## LISTED RECORDS
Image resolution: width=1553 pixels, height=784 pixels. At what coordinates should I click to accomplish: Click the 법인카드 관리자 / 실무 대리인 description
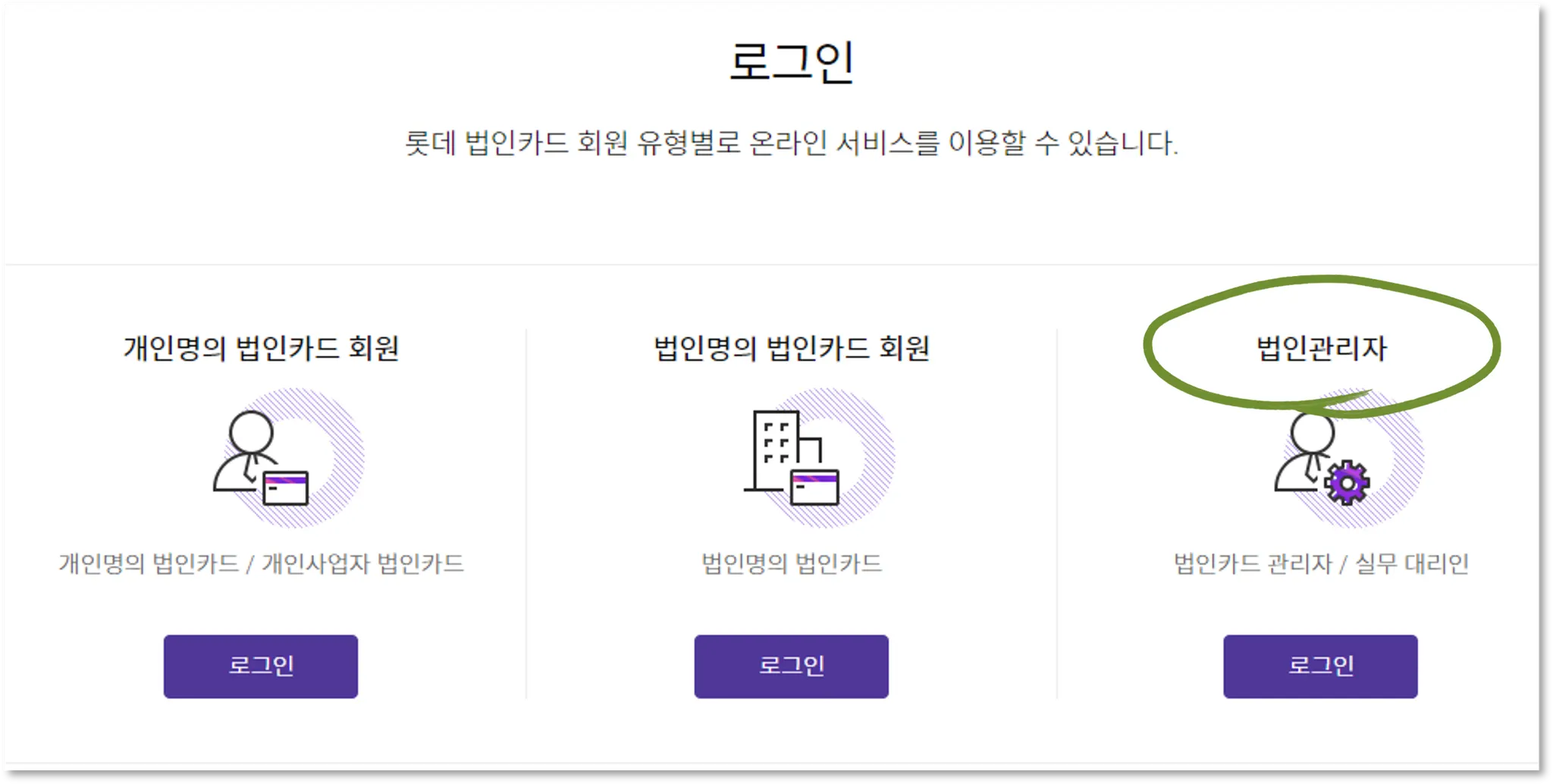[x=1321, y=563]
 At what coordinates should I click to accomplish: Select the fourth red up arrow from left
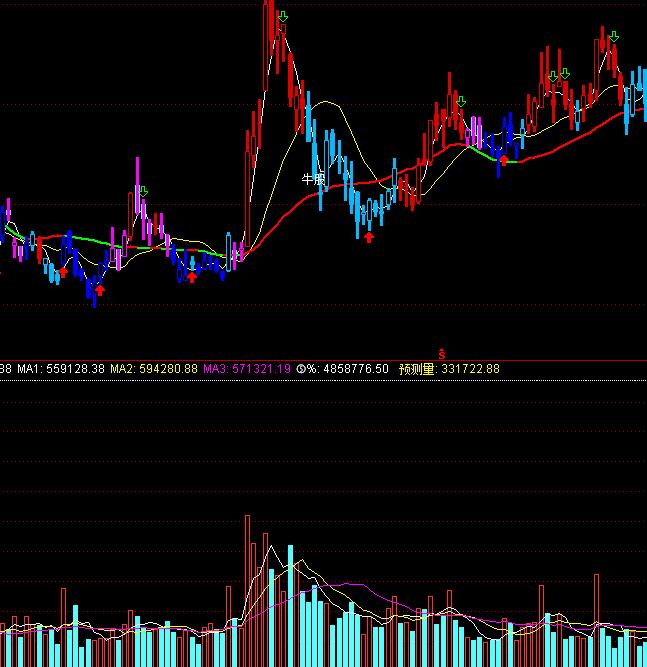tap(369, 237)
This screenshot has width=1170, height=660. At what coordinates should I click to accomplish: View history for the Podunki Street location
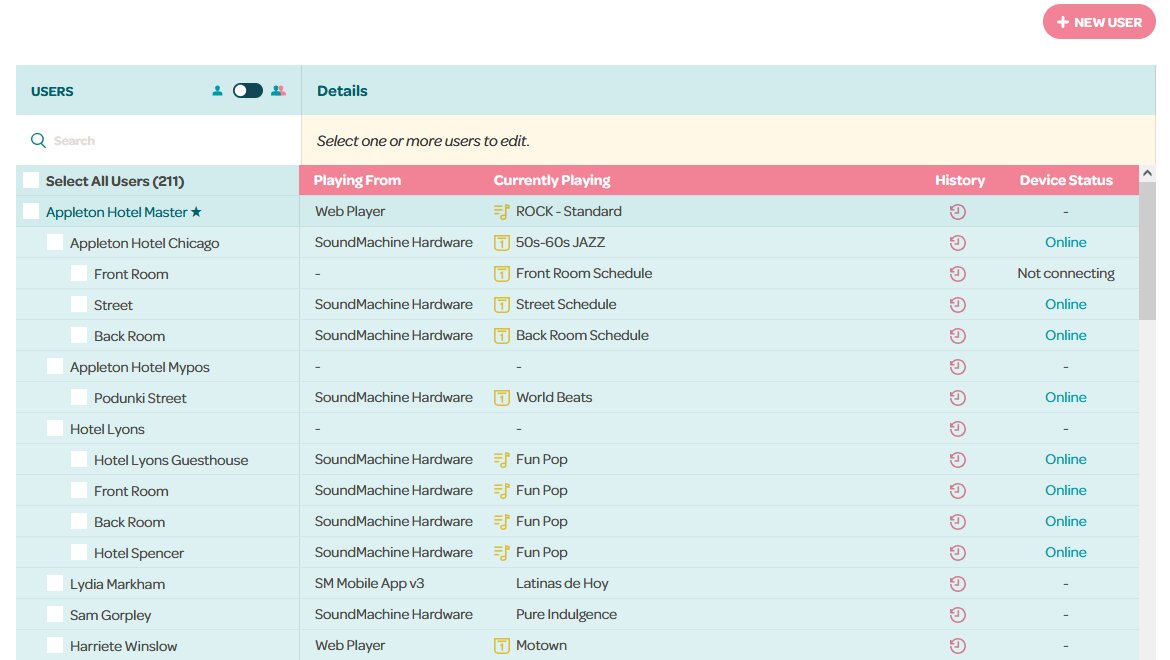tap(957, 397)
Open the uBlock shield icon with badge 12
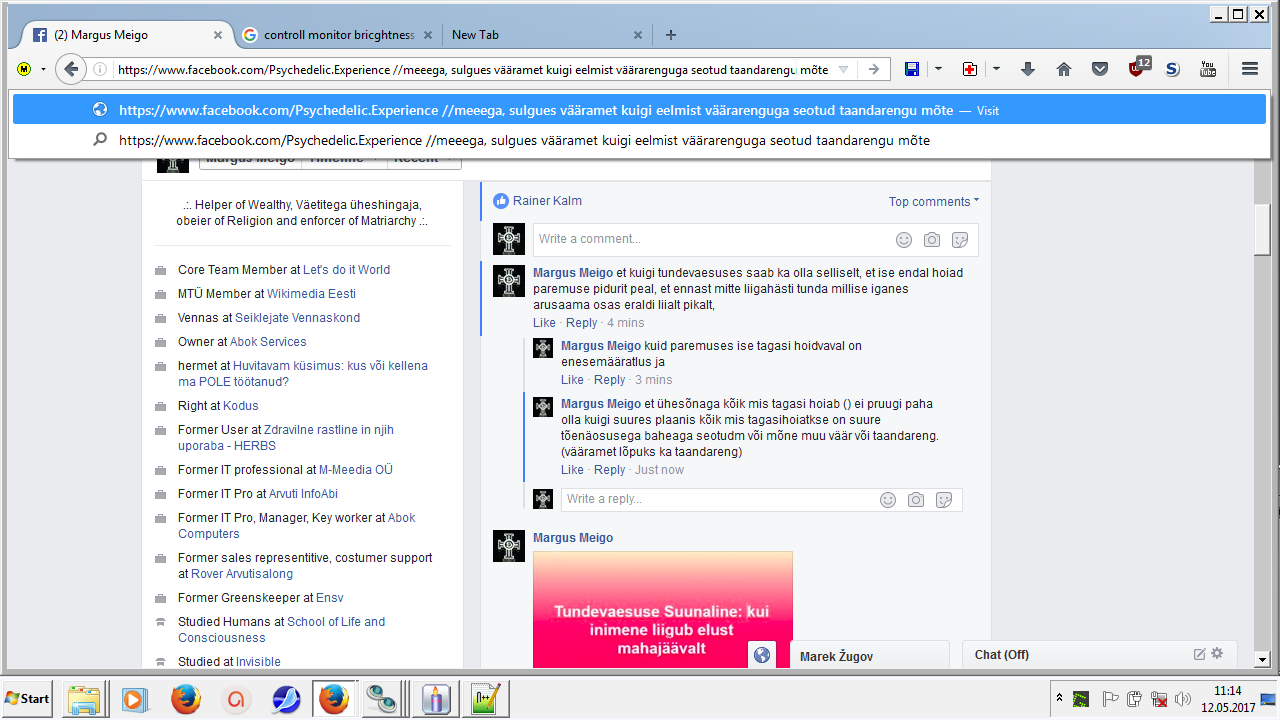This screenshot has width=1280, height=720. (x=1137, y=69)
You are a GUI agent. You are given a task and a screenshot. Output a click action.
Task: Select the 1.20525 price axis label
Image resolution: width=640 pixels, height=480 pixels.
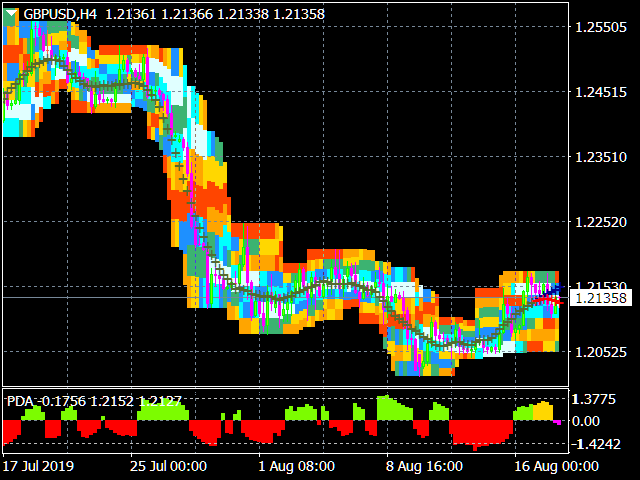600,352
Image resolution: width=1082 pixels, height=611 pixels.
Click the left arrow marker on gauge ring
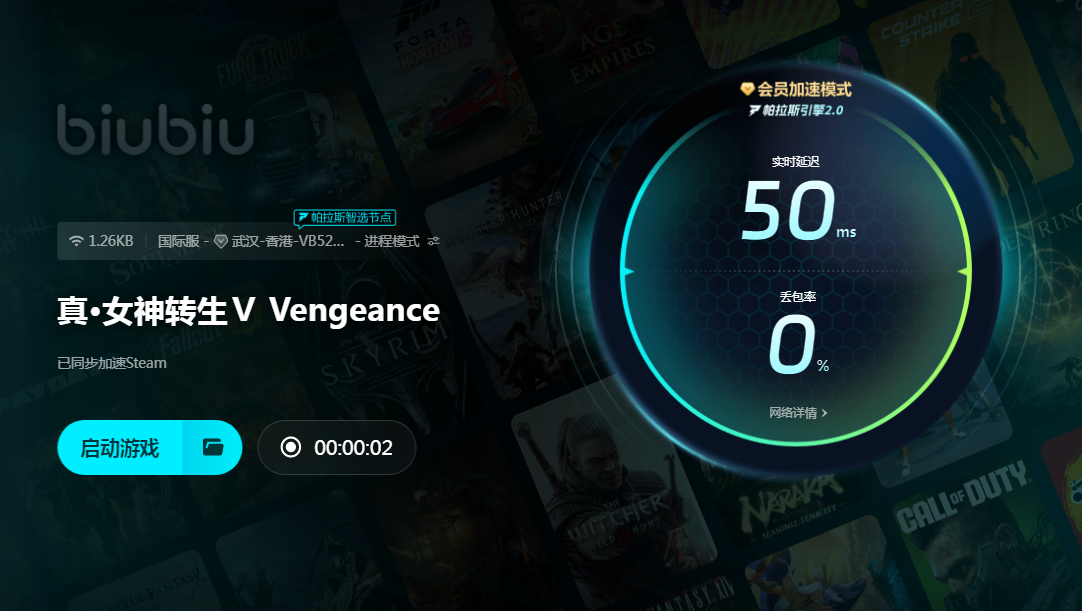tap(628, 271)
...
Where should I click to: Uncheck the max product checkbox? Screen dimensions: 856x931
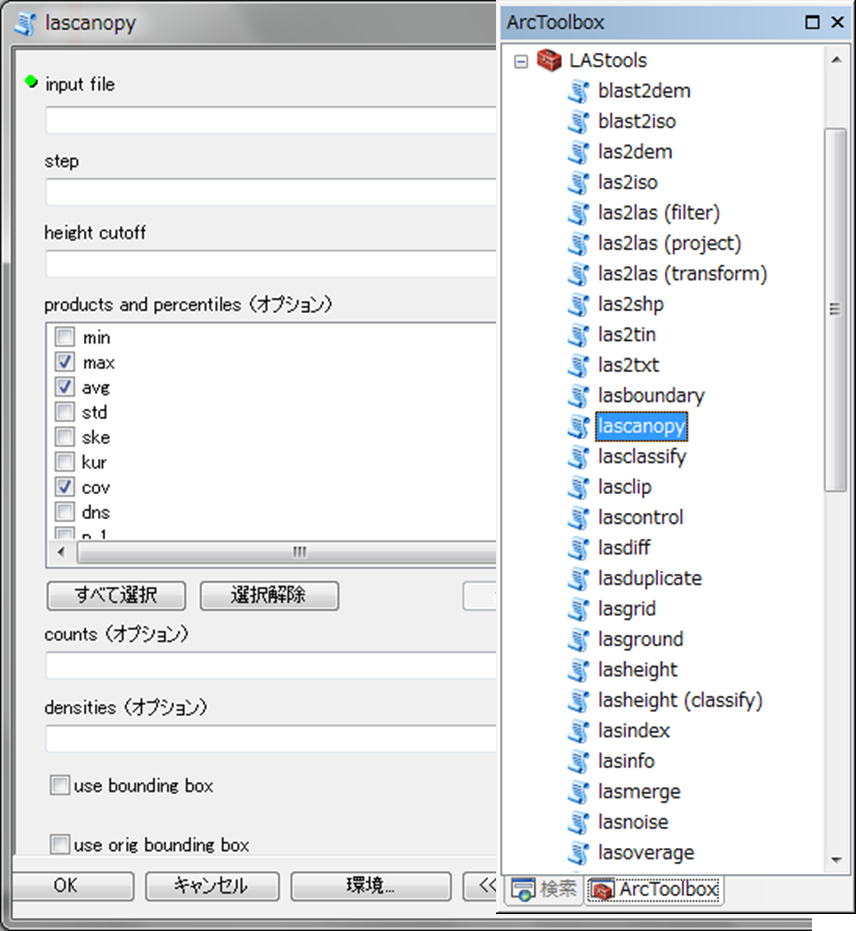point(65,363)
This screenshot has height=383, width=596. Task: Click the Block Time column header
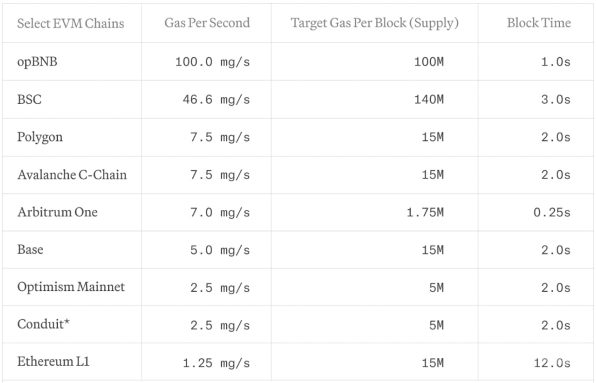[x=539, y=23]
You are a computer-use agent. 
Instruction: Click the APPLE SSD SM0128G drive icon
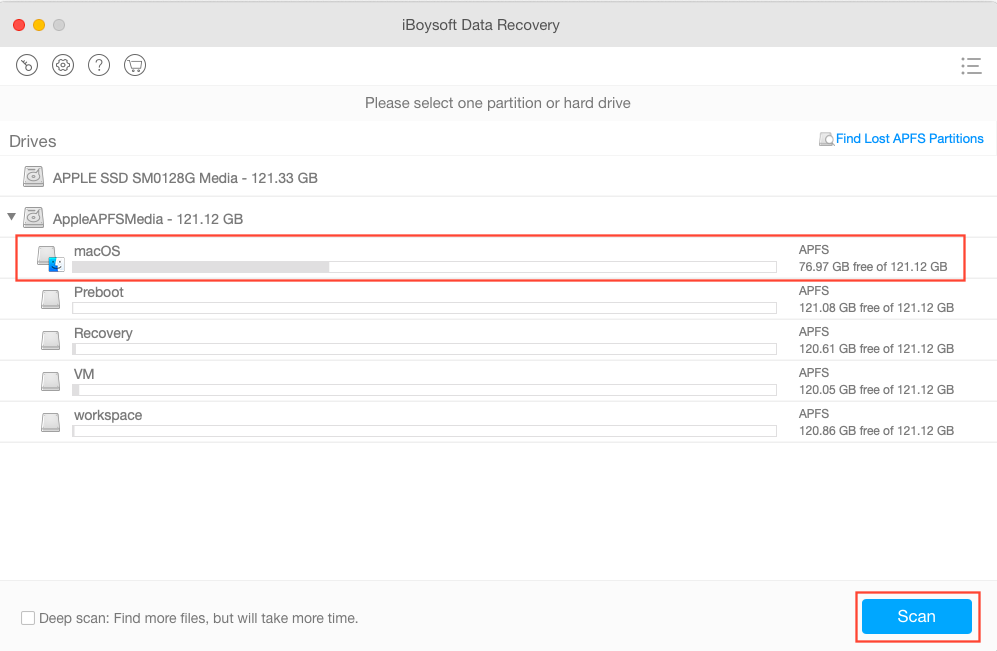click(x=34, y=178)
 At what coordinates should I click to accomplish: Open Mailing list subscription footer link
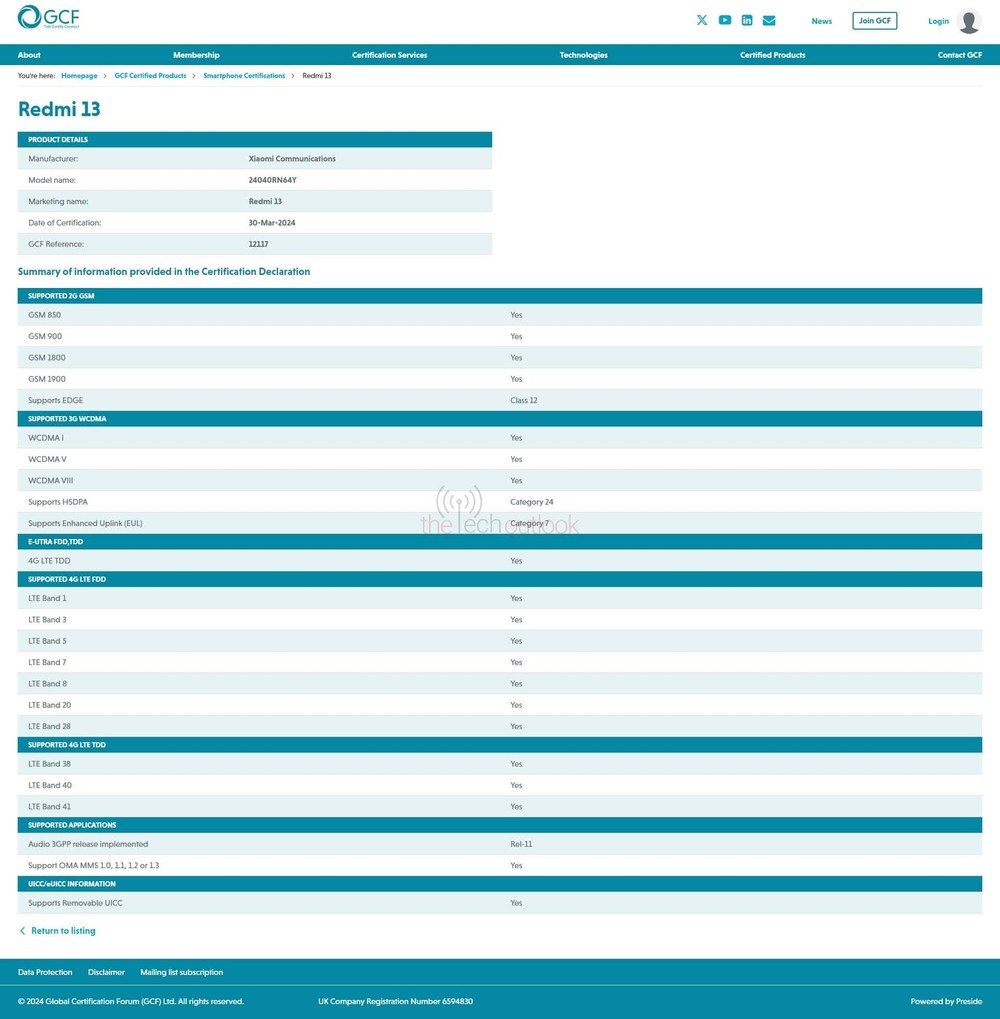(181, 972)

## EXERCISE
Copy every line of the data that carries the word "agent".

## ANSWER TO THIS TASK
You are a GUI agent. You are given a task and a screenshot. Output a click action.
You are a computer-use agent. 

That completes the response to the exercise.